Two tourist ladies held a large toy before his critical eyes. “Would my grandson like this? What is it? How much is it?” How come people leave their brains at home when they go on vacation? “It’s a basketball gun,” he said. “See? It says so right here. ‘Basket Shooter.’ You shoot this ball with this gun into this hoop here. It’s a basketball game, but it’s like a cannon.” No kidding. The fuckers were turning basketball into target practice. “It’s the cheapest large toy we have.” Any job can be human as long as there are other people working in the same room as you. Even in a hell of noise, such as an automobile plant, you can roll a tire or pass a tool to the next guy on the line, and do it with good will. There are big people in small jobs, and small people in big jobs, and big people in big jobs, and small people in small jobs. The only wrong job would be where you have to be cooped up by yourself making some evil item, such as a bomb part, and never meet anybody. So here were this grandmother and her buddy giving him a chance to make this toy job human. Humanize them, as they said in the Cal Education Department, meaning one’s contacts in the teachable moments during contact hours.
“For the good of the kid, your grandson,” said Wittman, “you should not buy him this thing that is really a gun.”
“You said it was a basketball game,” said the buddy.
“But the kid shoots the ball with this trigger, see?”
“How clever,” said the grandma. “May I try it?”
“No, no. We can’t take it out of its blister pack. You don’t want the kid to grow up to be a killer, do you?”
“Oh, is this Basket Shooter dangerous? I don’t want to buy him anything dangerous.”
“We d
on’t want him to hurt himself,” the buddy agreed.
“Well, kids can’t hurt one another with this basketball gun even if they aimed point-blank at any part of the body. The harm comes from their pretending to kill. They learn to like the feel of weapons.
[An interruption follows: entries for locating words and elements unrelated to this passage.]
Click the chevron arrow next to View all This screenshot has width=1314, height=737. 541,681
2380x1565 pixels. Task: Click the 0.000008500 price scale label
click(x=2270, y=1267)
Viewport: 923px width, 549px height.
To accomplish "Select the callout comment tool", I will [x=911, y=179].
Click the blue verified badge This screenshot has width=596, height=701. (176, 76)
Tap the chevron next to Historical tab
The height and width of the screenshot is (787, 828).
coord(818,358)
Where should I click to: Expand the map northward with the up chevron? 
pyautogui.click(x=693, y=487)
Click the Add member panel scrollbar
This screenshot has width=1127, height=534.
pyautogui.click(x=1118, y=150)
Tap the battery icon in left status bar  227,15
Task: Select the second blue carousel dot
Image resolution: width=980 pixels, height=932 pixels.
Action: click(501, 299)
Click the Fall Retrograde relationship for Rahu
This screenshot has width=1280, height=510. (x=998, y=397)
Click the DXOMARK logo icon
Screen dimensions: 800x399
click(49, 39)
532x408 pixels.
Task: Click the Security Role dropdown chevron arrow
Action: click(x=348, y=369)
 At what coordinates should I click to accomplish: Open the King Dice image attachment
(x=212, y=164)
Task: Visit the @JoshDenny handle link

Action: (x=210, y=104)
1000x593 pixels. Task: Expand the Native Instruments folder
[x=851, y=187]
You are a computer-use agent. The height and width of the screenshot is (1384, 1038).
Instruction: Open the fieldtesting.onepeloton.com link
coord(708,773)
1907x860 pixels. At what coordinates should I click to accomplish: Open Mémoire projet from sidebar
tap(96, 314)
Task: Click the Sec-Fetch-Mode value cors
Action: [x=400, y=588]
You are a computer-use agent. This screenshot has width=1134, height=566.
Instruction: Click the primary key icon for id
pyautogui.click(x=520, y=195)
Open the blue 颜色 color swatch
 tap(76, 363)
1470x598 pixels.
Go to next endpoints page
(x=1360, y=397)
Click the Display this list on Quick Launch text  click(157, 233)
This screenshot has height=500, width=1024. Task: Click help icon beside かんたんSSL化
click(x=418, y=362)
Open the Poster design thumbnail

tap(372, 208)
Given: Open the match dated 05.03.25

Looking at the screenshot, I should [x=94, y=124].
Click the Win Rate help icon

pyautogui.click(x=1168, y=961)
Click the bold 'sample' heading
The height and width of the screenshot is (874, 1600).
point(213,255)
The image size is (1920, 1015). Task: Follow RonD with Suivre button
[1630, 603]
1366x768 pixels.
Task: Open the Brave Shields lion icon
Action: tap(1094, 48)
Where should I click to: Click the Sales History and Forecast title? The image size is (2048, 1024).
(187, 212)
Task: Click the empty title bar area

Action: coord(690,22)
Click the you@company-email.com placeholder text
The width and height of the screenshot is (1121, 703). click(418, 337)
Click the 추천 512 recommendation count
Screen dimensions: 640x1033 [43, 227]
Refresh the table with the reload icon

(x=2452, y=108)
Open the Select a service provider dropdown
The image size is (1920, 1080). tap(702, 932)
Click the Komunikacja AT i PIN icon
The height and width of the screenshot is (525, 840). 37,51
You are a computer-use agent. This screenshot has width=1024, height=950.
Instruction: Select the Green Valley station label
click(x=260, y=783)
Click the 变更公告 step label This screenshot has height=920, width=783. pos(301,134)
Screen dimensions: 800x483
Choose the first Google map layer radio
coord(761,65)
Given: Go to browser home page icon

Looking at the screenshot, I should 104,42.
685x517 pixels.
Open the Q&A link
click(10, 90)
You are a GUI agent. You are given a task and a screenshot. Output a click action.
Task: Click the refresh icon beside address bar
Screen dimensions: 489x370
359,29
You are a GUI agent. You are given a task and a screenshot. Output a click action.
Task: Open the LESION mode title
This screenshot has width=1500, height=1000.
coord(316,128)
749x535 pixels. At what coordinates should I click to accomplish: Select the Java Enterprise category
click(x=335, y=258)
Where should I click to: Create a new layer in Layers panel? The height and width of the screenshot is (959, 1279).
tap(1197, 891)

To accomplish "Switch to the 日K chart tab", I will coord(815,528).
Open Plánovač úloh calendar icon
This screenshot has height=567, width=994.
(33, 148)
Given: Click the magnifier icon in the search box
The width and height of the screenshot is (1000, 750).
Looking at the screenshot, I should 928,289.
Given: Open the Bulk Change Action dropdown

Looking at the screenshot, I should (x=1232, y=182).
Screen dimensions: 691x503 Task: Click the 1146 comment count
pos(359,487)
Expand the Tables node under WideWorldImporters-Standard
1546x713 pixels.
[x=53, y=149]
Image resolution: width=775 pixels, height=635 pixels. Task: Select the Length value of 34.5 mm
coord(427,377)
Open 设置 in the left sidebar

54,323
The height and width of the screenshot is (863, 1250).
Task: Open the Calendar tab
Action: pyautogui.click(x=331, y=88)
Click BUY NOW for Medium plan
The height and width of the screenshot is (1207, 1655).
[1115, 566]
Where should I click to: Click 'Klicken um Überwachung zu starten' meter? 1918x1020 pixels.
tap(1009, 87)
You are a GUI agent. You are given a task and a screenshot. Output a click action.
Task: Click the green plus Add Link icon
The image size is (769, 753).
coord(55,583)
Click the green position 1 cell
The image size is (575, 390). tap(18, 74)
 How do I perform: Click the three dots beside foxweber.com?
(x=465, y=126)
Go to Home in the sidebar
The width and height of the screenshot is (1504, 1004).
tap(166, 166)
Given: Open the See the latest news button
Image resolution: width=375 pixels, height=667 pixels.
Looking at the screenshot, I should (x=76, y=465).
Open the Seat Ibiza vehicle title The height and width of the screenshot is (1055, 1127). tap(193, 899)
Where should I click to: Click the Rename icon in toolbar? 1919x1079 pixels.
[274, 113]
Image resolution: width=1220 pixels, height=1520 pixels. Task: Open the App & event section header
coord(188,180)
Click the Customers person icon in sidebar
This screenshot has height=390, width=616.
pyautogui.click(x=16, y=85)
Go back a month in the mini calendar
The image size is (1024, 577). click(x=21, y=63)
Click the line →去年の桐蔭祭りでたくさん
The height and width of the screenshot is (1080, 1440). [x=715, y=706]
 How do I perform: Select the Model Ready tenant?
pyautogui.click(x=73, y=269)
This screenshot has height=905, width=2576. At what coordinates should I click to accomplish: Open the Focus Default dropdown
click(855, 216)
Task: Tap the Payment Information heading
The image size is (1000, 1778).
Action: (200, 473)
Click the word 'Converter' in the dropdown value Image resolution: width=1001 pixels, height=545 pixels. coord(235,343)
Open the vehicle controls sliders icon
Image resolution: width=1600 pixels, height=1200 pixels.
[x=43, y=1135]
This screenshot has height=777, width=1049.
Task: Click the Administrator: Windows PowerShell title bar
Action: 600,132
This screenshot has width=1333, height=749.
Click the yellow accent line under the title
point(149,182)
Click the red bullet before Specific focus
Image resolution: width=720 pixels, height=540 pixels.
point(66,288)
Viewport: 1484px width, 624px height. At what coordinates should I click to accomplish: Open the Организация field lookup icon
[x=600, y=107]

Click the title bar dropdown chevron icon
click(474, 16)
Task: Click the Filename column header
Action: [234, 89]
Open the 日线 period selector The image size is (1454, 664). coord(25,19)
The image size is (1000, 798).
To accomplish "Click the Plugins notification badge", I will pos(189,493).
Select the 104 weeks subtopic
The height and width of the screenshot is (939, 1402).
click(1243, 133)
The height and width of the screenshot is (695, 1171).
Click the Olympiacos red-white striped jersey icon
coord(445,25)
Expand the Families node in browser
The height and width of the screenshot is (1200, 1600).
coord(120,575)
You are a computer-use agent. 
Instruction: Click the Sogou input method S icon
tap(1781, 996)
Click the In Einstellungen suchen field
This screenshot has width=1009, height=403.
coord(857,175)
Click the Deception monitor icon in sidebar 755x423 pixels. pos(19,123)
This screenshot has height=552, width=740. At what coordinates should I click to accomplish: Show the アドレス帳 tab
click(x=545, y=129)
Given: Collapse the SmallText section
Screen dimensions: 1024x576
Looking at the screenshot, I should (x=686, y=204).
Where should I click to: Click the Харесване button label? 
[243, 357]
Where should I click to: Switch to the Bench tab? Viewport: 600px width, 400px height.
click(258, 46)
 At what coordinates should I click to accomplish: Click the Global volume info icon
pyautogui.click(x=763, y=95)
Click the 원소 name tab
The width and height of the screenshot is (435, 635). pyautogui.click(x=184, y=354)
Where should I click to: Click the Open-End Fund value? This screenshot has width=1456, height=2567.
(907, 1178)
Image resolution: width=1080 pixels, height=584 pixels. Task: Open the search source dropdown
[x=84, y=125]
They’re learning it’s fun to play war.”
“Are you one of those people against war toys?” “We didn’t come in here to be lectured to.”
“Yeah, I’m against war toys. I’m anti-war. Look, I’m looking after your grandkid better than you are if you’re going to let him grow up to be a draftee.”
“We don’t have to listen to this.” “I’m buying whatever present I want to buy for my grandson. I’ll take this—this Basket Shooter.” She flipped out her charge card. “How much is it?”
“Fifteen ninety-nine,” said Wittman, who discovered that his anger was mightiest when he was forced to be a spokesman for an inimical position. Speak up against charge cards too, Wittman. Instead he wrote up the sale, let these women fuck over themselves and the kid.
“Where’s the ladies’ room?” a lady interrupted, bouncing impatiently like she was going to unload on the spot. He gave her the labyrinthine though most direct directions to the restroom, which he had never actually heard a store manager say should be kept secret and hard to find. “You stay here, honey,” she said to her son. “Mommy has to go take a grunt for herself. Stay there, Bobby, stay there. Keep an eye on him, okay?” She was dumping him.
“Wait a minute,” said Wittman. “No. We’re not a nursery. You can’t leave him here.”
“I’ll be right back,” she said from aisles away.
The place was filling up with dumped kids. They were poking holes in cellophane boxes. One was rubbing his runny nose on the very clean white plush tummy of a Snoopy. “Stop that,” said responsible Wittman. “Go away. Go that way,” he suggested, pointing in the direction of the Shoe Department. “Shoo.” Was that a diaper smell? He ought to get on the intercom. “We have a lost child, a lost bleeding child found unconscious, possibly dead, in the Toy Department.” Don’t you mothers drop your get on me.